Various techniques have been developed to assess the severity of community-acquired pneumonia (CAP), to help with early diagnosis and treatment decisions, and to select the most appropriate environment for each patient. Severity scores, most notably the Pneumonia Severity Index and CURB65, were widely used and had demonstrated clinical utility in identifying patients with a low risk of 30-day mortality and who can be safely treated as outpatients, thereby improving treatment site selection and accelerating discharges. The ATS/IDSA score’s nine minor criteria outperformed the Pneumonia Severity Index and the CURB65 in identifying patients who required intensive care unit (ICU) admission. However, numerous important prognostic factors linked with CAP morbidity and mortality, such as clinical worsening, aggravation of underlying comorbidities, cardiovascular events, treatment failure, and sequelae, were not adequately predicted by these severity scores. A number of biomarkers had been evaluated for their capacity to detect severe CAP and choose the optimum treatment site. Inflammatory biomarkers, especially C-reactive protein (CRP) and procalcitonin (PCT), were used to assess the inflammatory response, which was linked to CAP mortality and severity.
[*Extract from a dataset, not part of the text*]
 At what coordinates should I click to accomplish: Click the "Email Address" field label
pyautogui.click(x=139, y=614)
They’ve been shown to be useful in supplementing clinical severity scores and in tracking therapeutic response, complications, treatment failure, mortality, and the overall outcome of CAP. 
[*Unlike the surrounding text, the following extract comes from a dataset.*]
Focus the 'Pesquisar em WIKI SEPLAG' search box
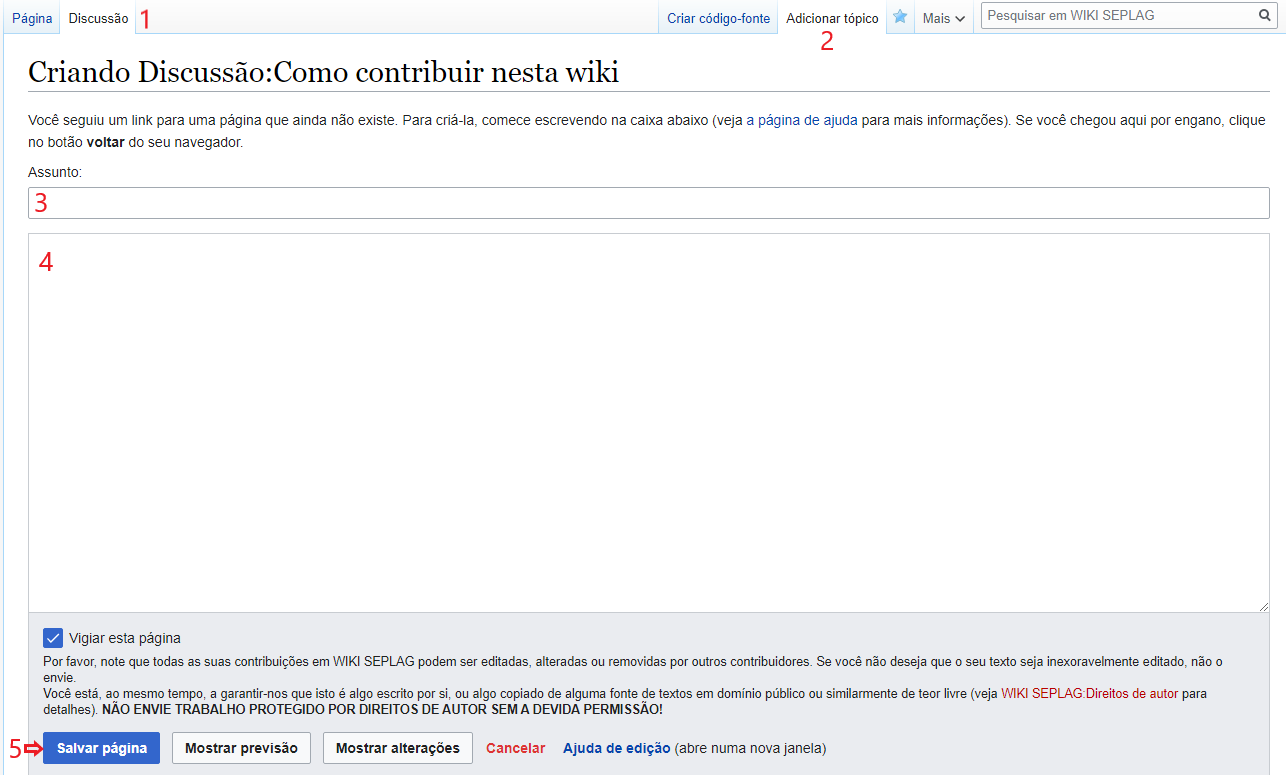Image resolution: width=1286 pixels, height=775 pixels. 1118,16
Both indicators employed in isolation in clinical practice, however, have significant limitations, particularly in terms of discriminating high-risk patients. Because sepsis and cardiovascular events played such a large role in CAP outcomes, various cardiovascular indicators had been investigated. Proadrenomedullin (proADM) proved to be a stronger predictor of short- and long-term mortality, severity, and comorbidities than inflammatory biomarkers. ProADM showed a good capacity to detect low-risk individuals, and adding it to clinical risk assessments boosts their predictive value dramatically. These relationships had the potential to help patients with CAP make better site-of-care decisions and release them sooner and safely. ProADM’s capacity to detect patients at risk of worsening was less well understood, thus, interventional investigations were required to evaluate its true clinical utility.